It began with a weekend house, then weekend trips. Then the occasional meeting rearranged in
favor of a morning in Central Park, just while the spring migration was on. But did he really want
to be... a birder? Didn't that mean he'd be forced to eat granola? And wear a man-pouch?
Before Luke Dempsey
knew it, he had spiraled down into full-on birding mania-finding himself, along with two
like-minded maniacs, charging madly around the country in search of its rarest and most
beautiful birds. A Supremely Bad Idea is the story of that search, and those birds, and
those maniacs, and that country. From Texas to Florida to Michigan, Dempsey narrates an
amazing sequence of encounters with nature and humanity, including a man building a
forty-foot ark in his Seattle backyard; a beautiful woman who shows him how to kill four
thousand cowbirds a year; a coyote (and his human smuggler) on the Rio Grande; and
everywhere, these incandescent birds flitting across the range of his binoculars,
and his heart.
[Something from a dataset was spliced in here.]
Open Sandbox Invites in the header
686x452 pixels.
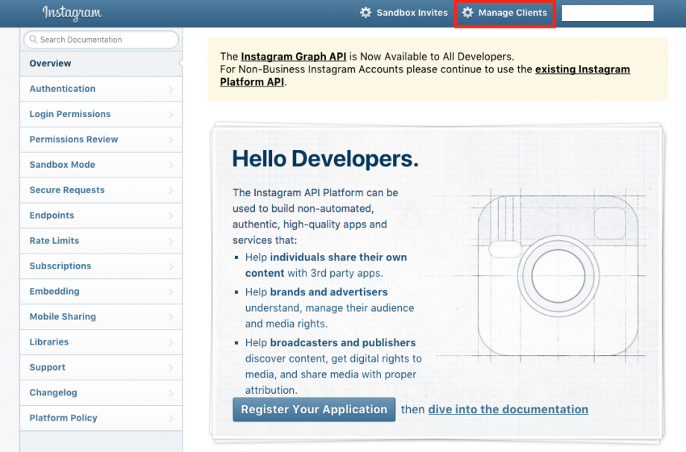pyautogui.click(x=412, y=13)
With the casual erudition of a Bill Bryson and the comic timing of a British David
Sedaris, Dempsey demonstrates why so many millions of birders care so much about birds - and
why, perhaps, the rest of us should, too.
Both a paean to avian beauty and a memoir of the back roads of America, A Supremely Bad Idea
is a supremely fun comic romp: an environmentally sound This is Spinal Tap with binoculars.